Nuestro país ha avanzado en una agenda sostenida de probidad y transparencia en los últimos 15 años. La reforma constitucional de 2005 estableció los principios de probidad y transparencia. En 2009 se aprobó la Ley de Transparencia y en 2010 una nueva reforma constitucional introdujo la obligación para ciertas autoridades de suscribir una declaración de intereses y patrimonio, establecer un fideicomiso ciego o enajenar sus activos. Y en 2014 se dictó la Ley de Lobby y en 2016 la Ley sobre probidad y prevención de conflictos de intereses.

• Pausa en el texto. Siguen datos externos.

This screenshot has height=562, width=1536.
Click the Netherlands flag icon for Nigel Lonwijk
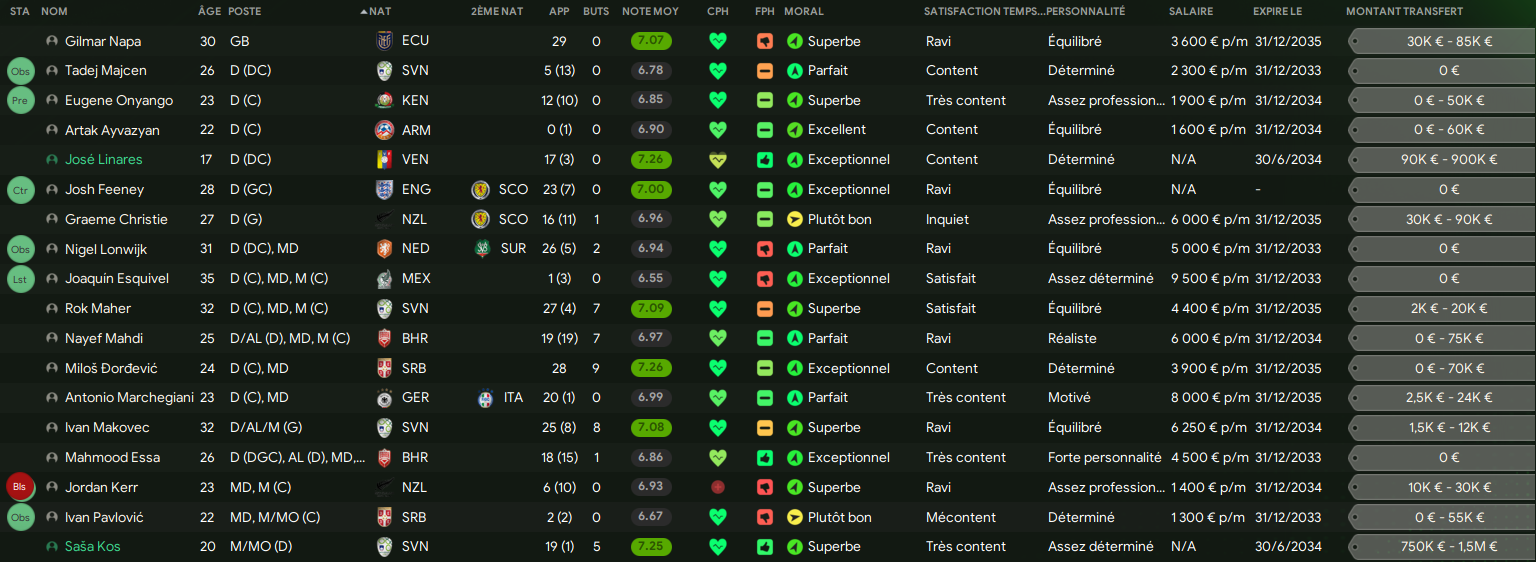coord(384,249)

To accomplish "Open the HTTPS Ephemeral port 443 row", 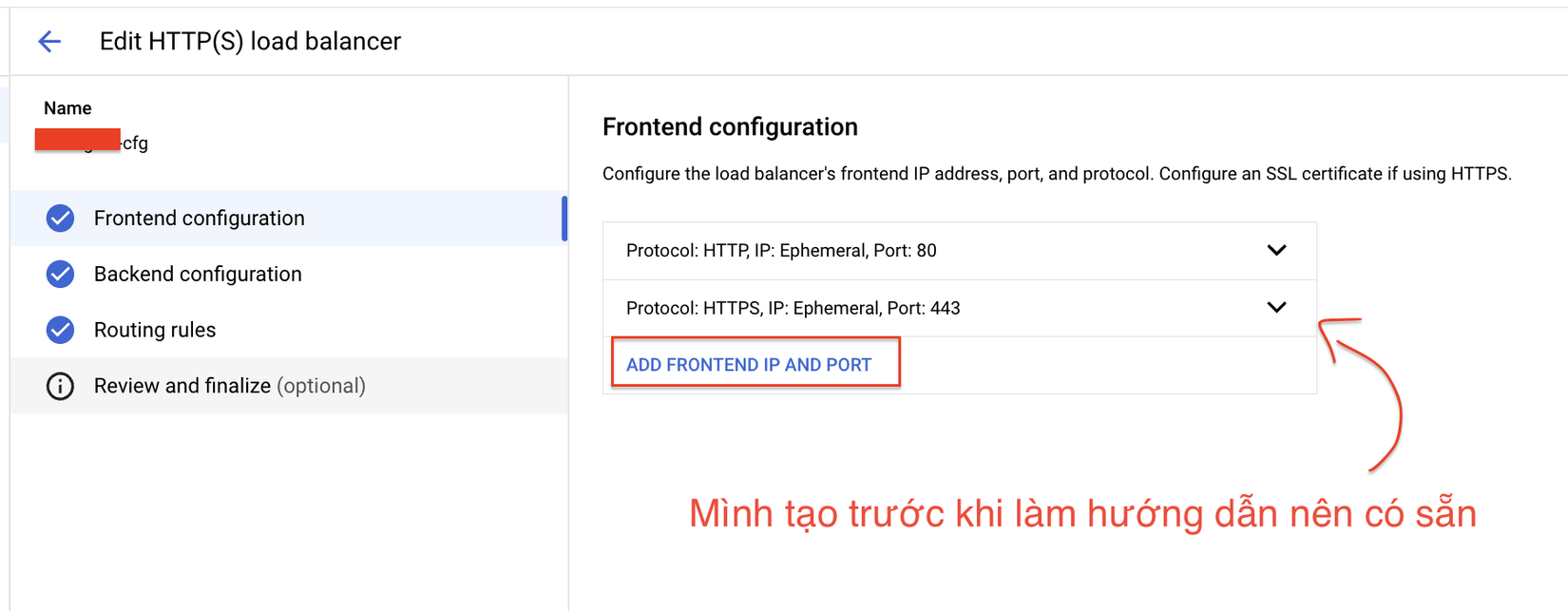I will tap(793, 308).
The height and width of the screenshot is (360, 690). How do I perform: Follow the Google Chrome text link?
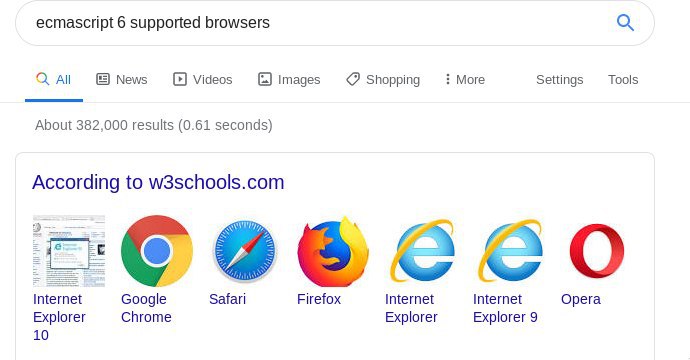(x=146, y=308)
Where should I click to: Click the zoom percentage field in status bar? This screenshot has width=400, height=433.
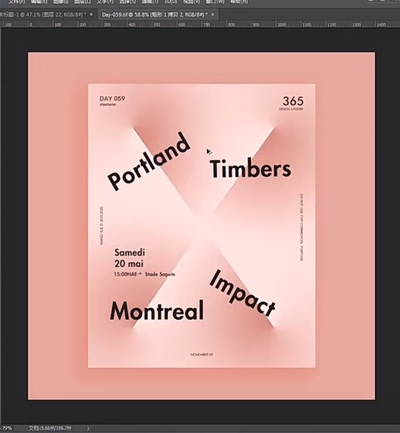[7, 428]
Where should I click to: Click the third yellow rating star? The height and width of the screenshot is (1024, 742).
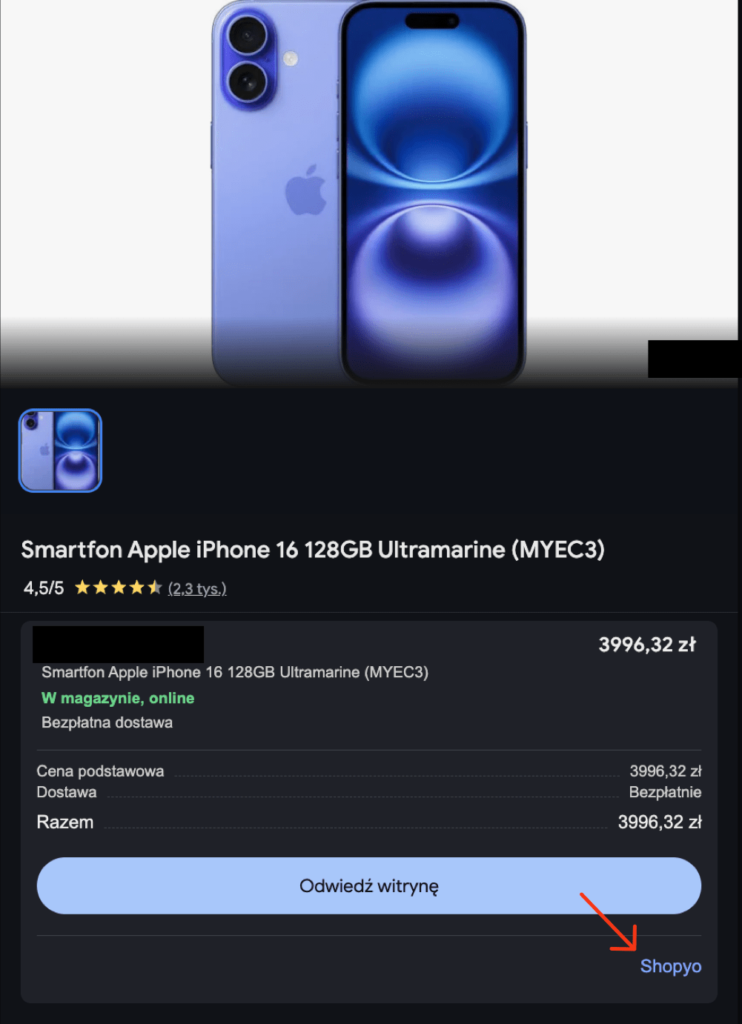118,588
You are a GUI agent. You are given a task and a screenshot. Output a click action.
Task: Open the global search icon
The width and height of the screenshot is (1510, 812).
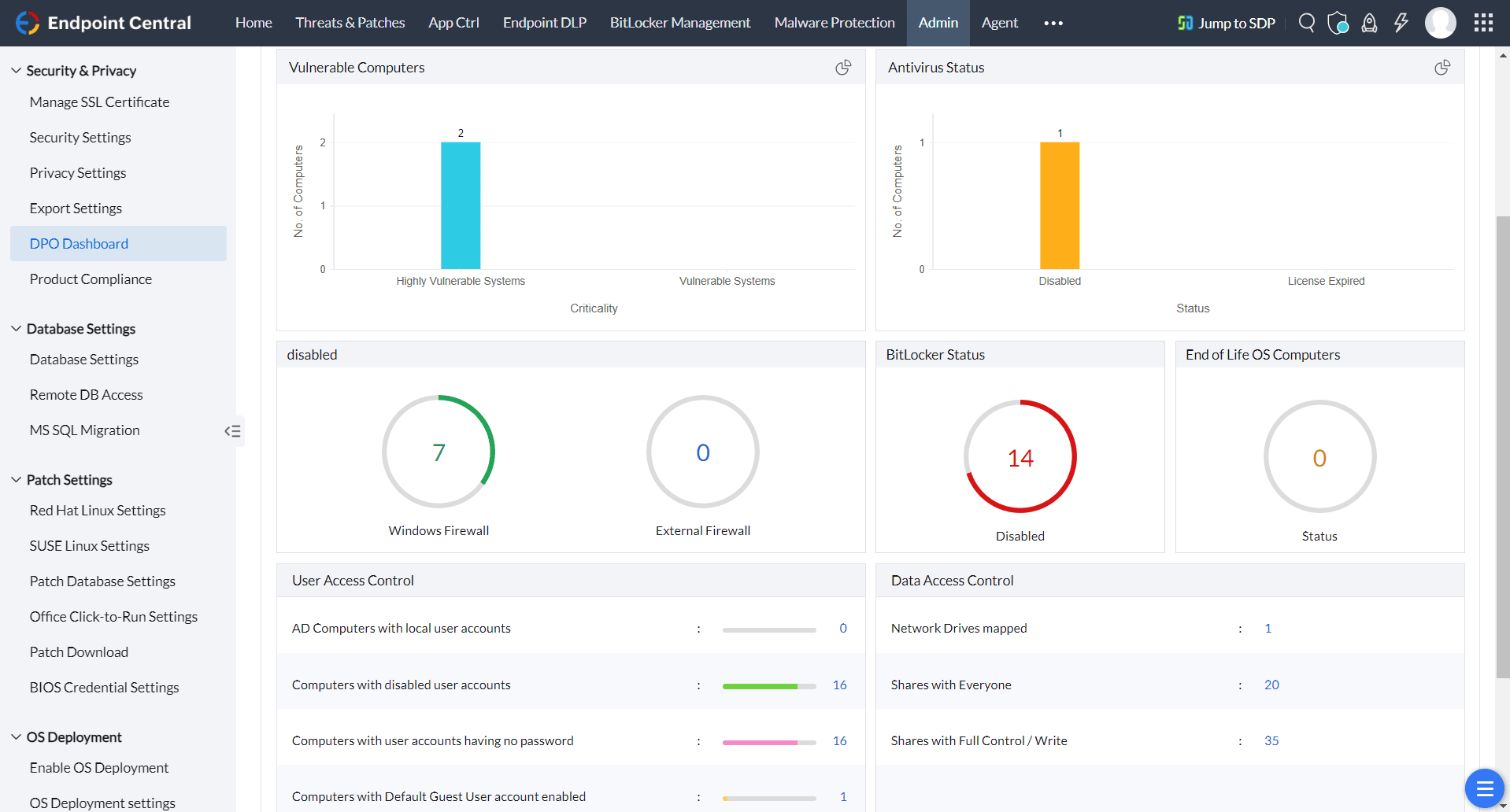click(x=1306, y=23)
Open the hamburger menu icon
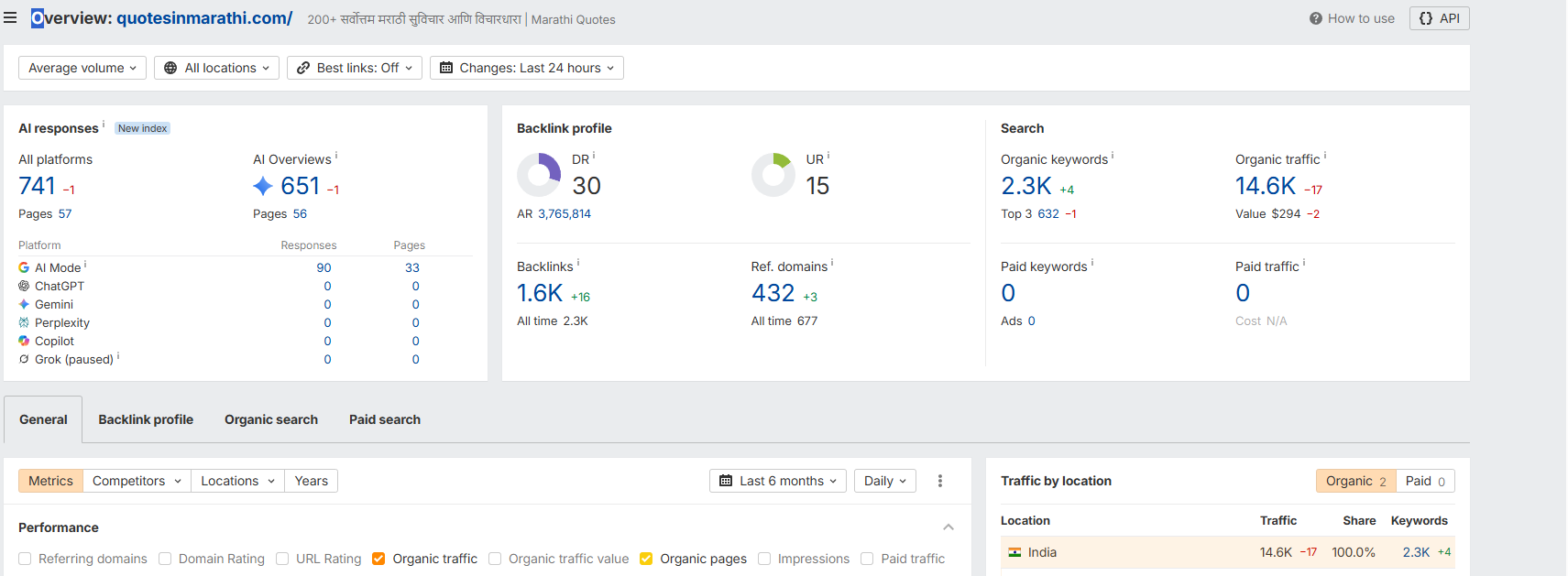Viewport: 1568px width, 576px height. 10,17
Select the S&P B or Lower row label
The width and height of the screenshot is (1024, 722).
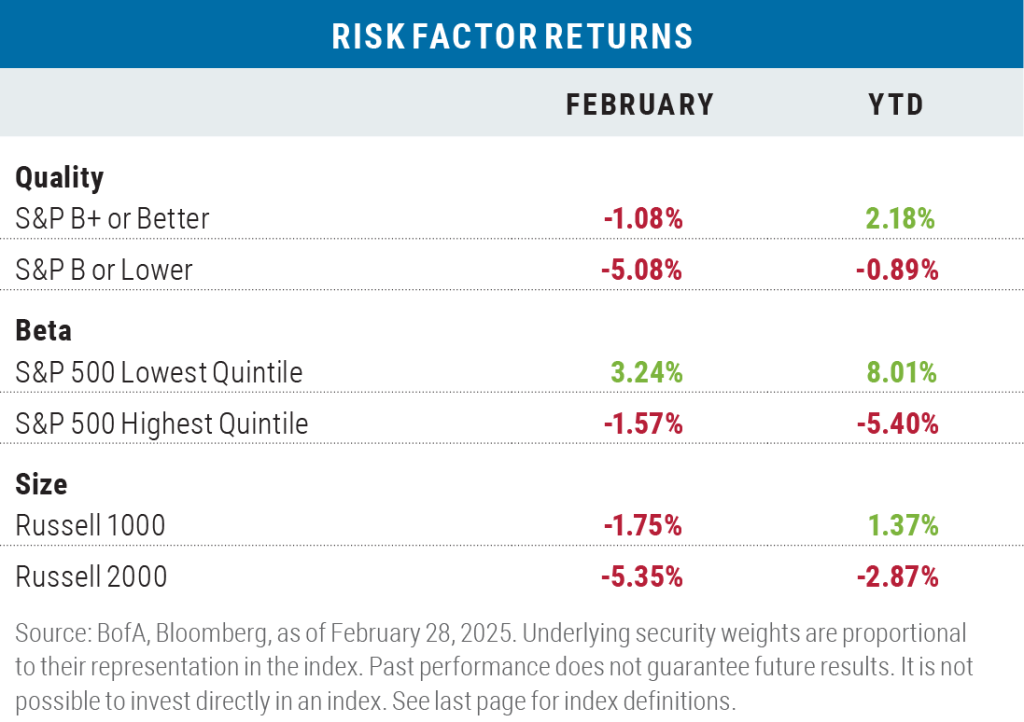(104, 270)
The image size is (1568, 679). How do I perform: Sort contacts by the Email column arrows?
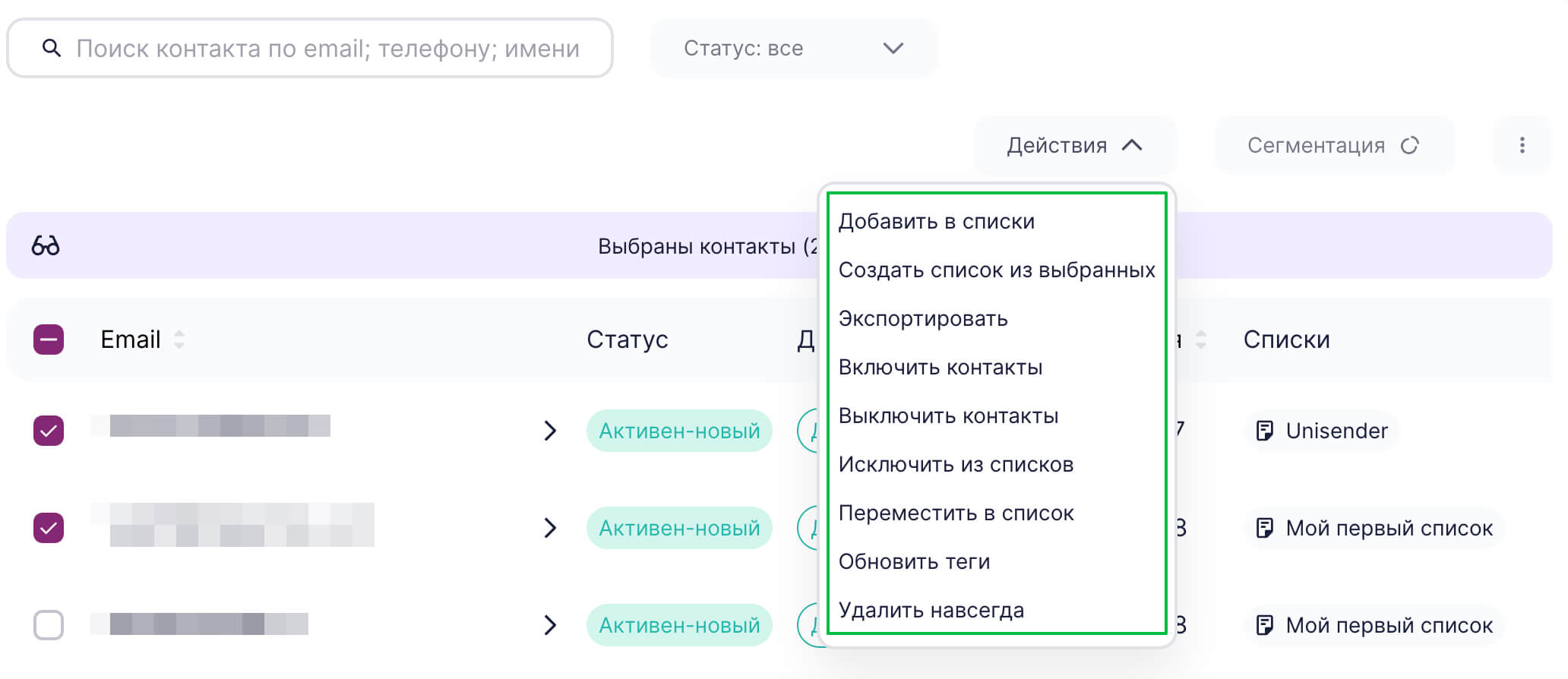[x=179, y=340]
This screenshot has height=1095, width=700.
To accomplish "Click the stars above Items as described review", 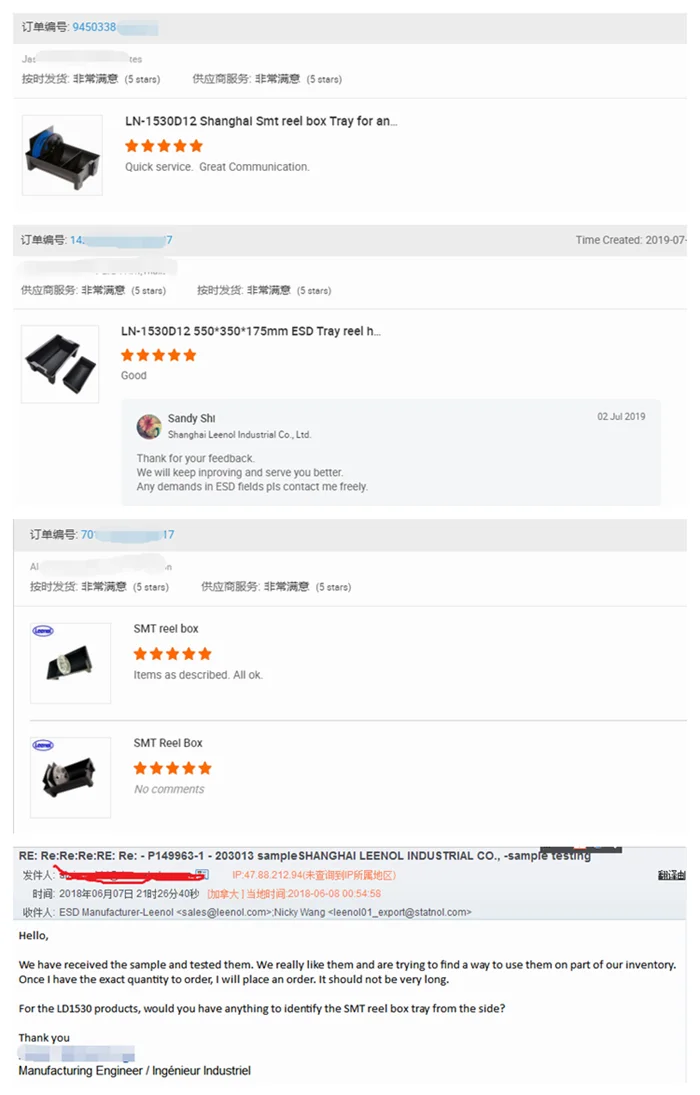I will [x=173, y=654].
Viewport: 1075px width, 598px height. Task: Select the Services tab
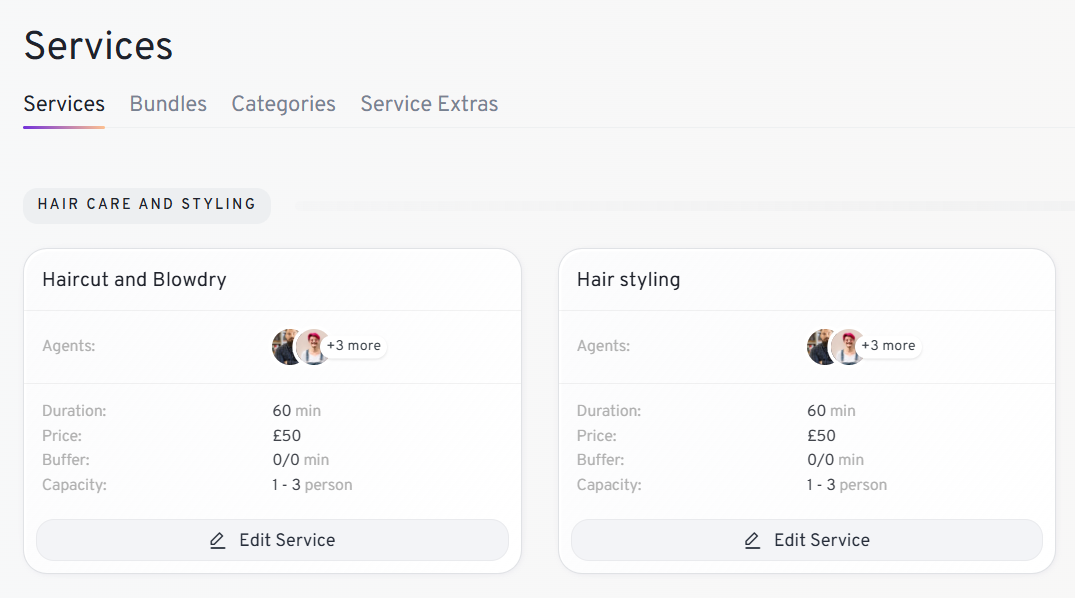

A pesar de esta nutrida agenda, en ese mismo lapso, sorpresivamente la desconfianza ciudadana aumentó notoriamente.
Recuperar la credibilidad ciertamente implica avanzar en la construcción de institucionalidad, pero esto no basta. No es casual que durante todo este tiempo nuestro progreso normativo no haya revertido la tendencia hacia la desconfianza. Resulta necesario entonces considerar una segunda dimensión: la ética. Ante la ausencia de nociones comunes y la proliferación de una cultura de constante sospecha, se requiere una ética pública que recomponga nuestros ligámenes sociopolíticos. Las leyes ya no son suficientes. No basta que una acción sea legal para que sea confiable. Incluso a veces prima la percepción de que las leyes son “arregladas” para favorecer privilegios.
Estamos en un ambiente de laxitud que impide establecer criterios de convivencia compartidos. Esta dispersión de sentidos da lugar a prácticas reprobables como la intolerancia y la condena al ostracismo de las opiniones contrarias a las de la mayoría. Si alguien tiene dudas, piense en los muchos significados que la palabra “violencia” tiene en nuestros días o en las “funas” convertidas en métodos válidos para acallar a quien disienta de las opiniones “políticamente correctas”.
En suma, apostar exclusivamente a lo normativo para mejorar la confianza entre sociedad e instituciones no es un derrotero eficaz. La confianza en las instituciones ya no se juega únicamente en el apego a la ley, sino también en la configuración ética de los agentes públicos. Pero antes de eso, para sentirnos convocados en un proyecto de horizontes compartidos, requerimos nociones comunes que, precisamente, nos unan, pues una sociedad requiere fuentes dispensadoras de sentido construidas sobre andamiajes comunes.